Le grandi star, quelle che fanno la differenza, Ronaldo, Messi, Neymar, non vengono più a giocare in Italia dove non ci sono soldi, bellezza, competitività, piacere. Certo si mangia meglio, ma non vai in finale di Champions, e se vuoi visitare Pompei sarà per un’altra volta perché c’è lo sciopero della biglietteria, quanto al Colosseo di notte te lo scordi. La meglio gioventù di questi mondiali non ha mai rischiato di essere azzurra. I vivai italiani non producono materia prima e se lo fanno nessuno la usa. Meglio l’usato sicuro, soprattutto straniero. Tenendo conto del numero di giocatori dati alle nazionali, il vivaio più prolifico è quello olandese del Feyenoord (9), con il 12,29%, seguono il Barcellona (11,61%) e la Dinamo Zagabria. Per trovare il primo club italiano bisogna scendere in 25esima posizione dove c’è l’Udinese, ancora più giù la Roma. Chiedere alla squadra di essere patria e alla patria di essere squadra è uno slogan da Maradona, che da ct nello spogliatoio in Sudafrica faceva vedere e rivedere la guerra per le Malvinas.

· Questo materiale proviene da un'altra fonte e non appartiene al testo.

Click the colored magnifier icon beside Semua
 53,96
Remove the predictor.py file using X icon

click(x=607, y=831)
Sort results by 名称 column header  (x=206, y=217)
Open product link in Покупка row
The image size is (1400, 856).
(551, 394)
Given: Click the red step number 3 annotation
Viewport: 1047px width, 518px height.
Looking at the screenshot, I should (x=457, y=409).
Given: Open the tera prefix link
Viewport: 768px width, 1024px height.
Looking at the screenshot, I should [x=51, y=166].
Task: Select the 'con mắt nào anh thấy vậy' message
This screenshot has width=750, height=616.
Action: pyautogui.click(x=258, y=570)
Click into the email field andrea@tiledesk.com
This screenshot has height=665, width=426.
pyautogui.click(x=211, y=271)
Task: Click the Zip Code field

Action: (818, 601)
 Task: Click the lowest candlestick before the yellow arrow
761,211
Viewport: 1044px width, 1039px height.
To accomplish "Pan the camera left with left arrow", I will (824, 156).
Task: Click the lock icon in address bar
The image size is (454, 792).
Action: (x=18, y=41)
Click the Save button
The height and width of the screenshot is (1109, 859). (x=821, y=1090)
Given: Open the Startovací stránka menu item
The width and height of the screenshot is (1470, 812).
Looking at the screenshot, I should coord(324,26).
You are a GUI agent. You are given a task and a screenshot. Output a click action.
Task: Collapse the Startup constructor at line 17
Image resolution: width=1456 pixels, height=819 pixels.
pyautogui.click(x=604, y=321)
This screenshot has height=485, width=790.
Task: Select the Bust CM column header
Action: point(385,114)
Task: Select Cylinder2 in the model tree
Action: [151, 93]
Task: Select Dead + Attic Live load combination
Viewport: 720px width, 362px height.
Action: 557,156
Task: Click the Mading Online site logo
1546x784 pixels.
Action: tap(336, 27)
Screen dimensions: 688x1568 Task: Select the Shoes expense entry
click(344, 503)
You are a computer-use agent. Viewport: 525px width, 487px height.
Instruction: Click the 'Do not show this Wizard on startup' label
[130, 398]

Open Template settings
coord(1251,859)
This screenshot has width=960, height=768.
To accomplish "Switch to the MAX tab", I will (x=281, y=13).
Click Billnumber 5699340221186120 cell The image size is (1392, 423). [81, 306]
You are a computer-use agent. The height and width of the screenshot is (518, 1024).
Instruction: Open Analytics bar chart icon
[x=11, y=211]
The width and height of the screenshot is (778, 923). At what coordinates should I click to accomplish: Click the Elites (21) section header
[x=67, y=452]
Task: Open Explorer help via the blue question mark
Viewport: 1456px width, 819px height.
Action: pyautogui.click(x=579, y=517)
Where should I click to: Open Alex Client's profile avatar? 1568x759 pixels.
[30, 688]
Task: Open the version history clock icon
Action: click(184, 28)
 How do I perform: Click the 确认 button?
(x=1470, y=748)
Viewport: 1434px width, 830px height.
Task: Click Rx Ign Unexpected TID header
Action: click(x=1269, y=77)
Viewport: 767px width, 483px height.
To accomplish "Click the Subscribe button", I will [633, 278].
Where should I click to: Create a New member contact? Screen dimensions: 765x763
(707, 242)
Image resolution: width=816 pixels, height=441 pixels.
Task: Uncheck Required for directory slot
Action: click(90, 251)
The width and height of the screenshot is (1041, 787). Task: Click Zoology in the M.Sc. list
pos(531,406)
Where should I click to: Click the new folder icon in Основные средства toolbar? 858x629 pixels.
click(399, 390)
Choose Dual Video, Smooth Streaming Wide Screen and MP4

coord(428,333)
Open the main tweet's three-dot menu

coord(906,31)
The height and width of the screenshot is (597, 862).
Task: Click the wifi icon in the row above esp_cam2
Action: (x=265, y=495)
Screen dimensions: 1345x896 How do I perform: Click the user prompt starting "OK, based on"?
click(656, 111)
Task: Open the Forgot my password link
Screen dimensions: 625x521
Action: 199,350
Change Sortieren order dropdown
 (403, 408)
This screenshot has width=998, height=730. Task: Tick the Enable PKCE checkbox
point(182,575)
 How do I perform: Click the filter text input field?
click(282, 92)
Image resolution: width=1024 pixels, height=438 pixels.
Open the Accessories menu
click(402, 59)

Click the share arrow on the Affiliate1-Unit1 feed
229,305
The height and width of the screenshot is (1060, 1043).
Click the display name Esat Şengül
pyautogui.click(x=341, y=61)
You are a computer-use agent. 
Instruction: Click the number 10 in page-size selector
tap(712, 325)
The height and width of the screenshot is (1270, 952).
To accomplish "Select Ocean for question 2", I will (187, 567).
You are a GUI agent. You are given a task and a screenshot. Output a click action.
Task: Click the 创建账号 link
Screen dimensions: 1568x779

Non serve tirare fuori Garibaldi e Mazzini se si sa giocare a calcio e si ha la convinzione di aver lavorato bene. L’ultima croce sul cuore collassato dell’Italia ce l’ha piantata un ragazzo di origini keniane di 19 anni. Si chiama Divock Origi, gioca nel Belgio. È il gol più giovane di questo mondiale. Gli hanno chiesto se gli piacerebbe trasferirsi nella Roma. Ha risposto: «No, no, per carità. Io voglio andare in Premier League».